The consistent format makes it easy to create CloudWatch Insights queries and alarms for specific security events.

Network Security

VPC Configuration

Place functions in a VPC when they need to access private resources. Configure security groups to limit outbound traffic to only required destinations.

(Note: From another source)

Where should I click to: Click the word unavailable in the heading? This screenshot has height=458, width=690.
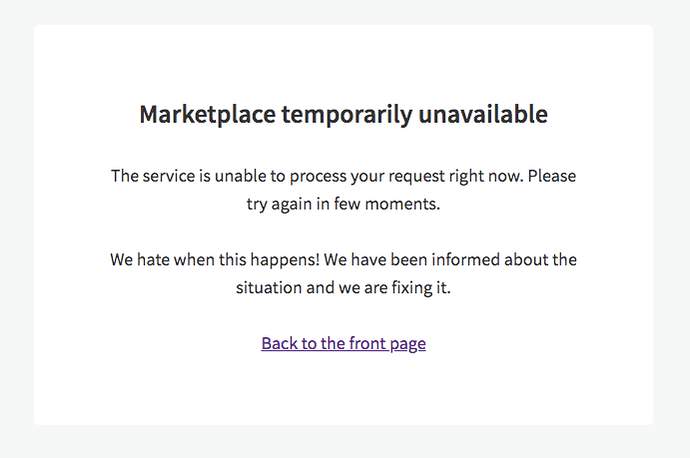tap(483, 114)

# serverless.yml - Functions in VPC
provider:
  vpc:
    securityGroupIds:
      - !Ref LambdaSecurityGroup
    subnetIds:
      - !Ref PrivateSubnet1
      - !Ref PrivateSubnet2

resources:
  Resources:
    LambdaSecurityGroup:
      Type: AWS::EC2::SecurityGroup
      Properties:
        GroupDescription: Lambda security group
        VpcId: !Ref VPC
        SecurityGroupEgress:
          - IpProtocol: tcp
            FromPort: 443
            ToPort: 443
            CidrIp: 0.0.0.0/0  # HTTPS only
          - IpProtocol: tcp
            FromPort: 5432
            ToPort: 5432
            DestinationSecurityGroupId: !Ref DatabaseSecurityGroup

VPC functions have longer cold starts due to ENI provisioning. Consider VPC endpoints for AWS services to avoid NAT gateway costs.

API Gateway Security

AWS WAF protects your API Gateway from common attacks. Enable rate limiting and use AWS managed rule sets for broad protection.

# WAF integration
resources:
  Resources:
    WebACL:
      Type: AWS::WAFv2::WebACL
      Properties:
        DefaultAction:
          Allow: {}
        Rules:
          - Name: RateLimit
            Priority: 1
            Action:
              Block: {}
            Statement:
              RateBasedStatement:
                Limit: 2000
                AggregateKeyType: IP
          - Name: AWSManagedRulesCommonRuleSet
            Priority: 2
            OverrideAction:
              None: {}
            Statement:
              ManagedRuleGroupStatement:
                VendorName: AWS
                Name: AWSManagedRulesCommonRuleSet

The rate limit prevents function-level DoS attacks, while the managed rules block common web exploits like SQL injection and XSS.

Function Configuration

Timeouts and Memory

Set appropriate limits to prevent runaway functions and limit resource consumption during attacks.

# Limit blast radius
functions:
  myFunction:
    timeout: 10  # Seconds - prevent runaway functions
    memorySize: 256  # MB - limit resources
    reservedConcurrency: 100  # Max concurrent executions

    # Enable X-Ray for tracing
    tracing: Active

Reserved concurrency prevents a single function from consuming your account's entire concurrent execution limit during a DoS attack.

Dead Letter Queues

Failed invocations should go somewhere for investigation. Configure dead letter queues to capture failures without losing visibility.

functions:
  myFunction:
    onError: !GetAtt DeadLetterQueue.Arn
    # Failed invocations go to DLQ for investigation

resources:
  Resources:
    DeadLetterQueue:
      Type: AWS::SQS::Queue
      Properties:
        MessageRetentionPeriod: 1209600  # 14 days

Review DLQ messages regularly. Repeated failures might indicate configuration issues, but they could also reveal attack attempts.

Conclusion

Serverless security requires a shift in mindset from traditional applications. Apply least-privilege IAM permissions per function, validate all inputs regardless of source, use secrets management services instead of environment variables, and keep dependencies minimal and updated. Enable comprehensive logging for security monitoring, configure VPC and WAF for network security, and set appropriate limits on function resources. The ephemeral nature of serverless provides some security benefits, but the expanded attack surface requires careful attention to these serverless-specific security practices.